TRADING ON FOOD SAFETY
BY SHANNON VANRAES
The Global Food Safety Initiative’s (GFSI) move to recognize the “rigour” of Canadian Grain Commission (CGC) programs will increase market access for Canadian grain companies in years to come, according to those in the industry.
Founded in 2000, the GFSI is a food security system operated by the Consumer Goods Forum. It now represents nearly 400 food retailers, manufacturers, service providers and other stakeholders from more than 70 countries.
“This means that they have better access to more markets—more buyers will be willing to buy from them because they have certification,” said Laura Anderson, former national manager of process verification and accreditation for the Commission. “I think it’s well-known that markets are becoming more sensitive and concerned about food safety globally.”
The Commission began developing Hazard Analysis Critical Control Point (HACCP) programs aimed at smaller grain handling operations as soon as the GFSI announced it would offer accreditation to government entities in 2016.
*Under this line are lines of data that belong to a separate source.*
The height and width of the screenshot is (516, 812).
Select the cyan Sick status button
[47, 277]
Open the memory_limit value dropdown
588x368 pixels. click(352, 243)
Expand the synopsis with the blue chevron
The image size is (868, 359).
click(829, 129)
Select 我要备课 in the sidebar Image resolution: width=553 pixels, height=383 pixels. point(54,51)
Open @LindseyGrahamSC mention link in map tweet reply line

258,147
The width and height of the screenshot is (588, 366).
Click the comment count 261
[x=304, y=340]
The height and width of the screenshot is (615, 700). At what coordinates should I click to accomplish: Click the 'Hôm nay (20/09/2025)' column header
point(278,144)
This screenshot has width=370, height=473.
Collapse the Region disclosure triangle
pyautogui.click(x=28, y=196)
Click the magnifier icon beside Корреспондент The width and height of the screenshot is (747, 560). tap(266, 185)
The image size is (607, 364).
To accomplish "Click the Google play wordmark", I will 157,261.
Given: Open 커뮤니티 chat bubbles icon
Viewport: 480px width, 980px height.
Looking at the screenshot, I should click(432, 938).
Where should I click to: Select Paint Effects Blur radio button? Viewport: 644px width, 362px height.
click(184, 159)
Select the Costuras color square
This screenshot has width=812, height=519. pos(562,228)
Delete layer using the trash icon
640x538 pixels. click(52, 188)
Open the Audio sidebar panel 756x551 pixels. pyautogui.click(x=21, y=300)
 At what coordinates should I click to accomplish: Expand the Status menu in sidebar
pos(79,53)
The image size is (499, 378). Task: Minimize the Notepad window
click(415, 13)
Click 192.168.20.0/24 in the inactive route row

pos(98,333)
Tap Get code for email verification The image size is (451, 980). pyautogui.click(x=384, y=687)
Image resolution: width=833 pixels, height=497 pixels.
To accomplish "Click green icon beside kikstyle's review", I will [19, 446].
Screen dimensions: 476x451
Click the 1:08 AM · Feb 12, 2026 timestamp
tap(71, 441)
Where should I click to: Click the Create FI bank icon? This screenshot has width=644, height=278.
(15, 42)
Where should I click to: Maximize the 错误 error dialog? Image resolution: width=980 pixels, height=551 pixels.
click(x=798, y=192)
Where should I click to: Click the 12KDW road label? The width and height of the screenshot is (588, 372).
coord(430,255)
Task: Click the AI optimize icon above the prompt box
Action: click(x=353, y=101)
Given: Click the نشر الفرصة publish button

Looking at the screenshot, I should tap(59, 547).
Anderson noted companies without the resources to employ food safety experts will particularly benefit from having Canadian safety programs recognized by the GFSI’s benchmarking process. In August of 2018, the Initiative announced both the Canadian Grain Commission HACCP (CGC HACCP) and the Canadian Identity Preserved Recognition System and HACCP (CIPRS HACCP) meet “internationally accepted, science-based standards in food safety management.”
Through the Commission’s voluntary grain safety certification programs, grain handling companies can request to have their grain safety and quality management systems assessed and certified. To obtain either CGC or CIPRS certification, a company must have effective grain safety processes that manage the risks associated with handling, storing, processing and shipping grains, oilseeds and pulses.
“We thought this was important because most HACCP-based food safety systems have been designed with food manufacturing in mind. So, they’re much more complicated processes than what you’d see in your typical grain handling facility,” said Anderson. “And the best way to manage and control food safety risk is by taking a preventative approach, and that’s what HACCP is all about. Trying to anticipate and minimize the risk.”
In a press release, Patti Miller, chief commissioner of the Canadian Grain Commission said, “programs that meet GFSI’s high standards … will allow certified companies to remain competitive in today’s global food market.”
While CGC programs had previously been recognized by the British Retail Consortium, Canadian grain companies often required additional documentation from the Commission to sell into foreign markets. Anderson said by achieving GFSI technical equivalence, the Commission is in a stronger position to help grain handlers meet both international regulatory and market-driven food safety demands.
“It’s just fabulous news that CGC has GFSI recognition,” said Trudy Heal, general manager of Regina, SK’s Avena Foods, which is partnered with Best Cooking Pulses Inc. “Customers purchasing products from companies with that certification will have far more confidence in their supplier.”
That will translate into easier access to more markets, and hopefully, increased profits for Canadian grain and pulse farmers and handlers, she added. “It’s actually very difficult to have market access unless you’ve got a GFSI compliant system in place,” said Heal.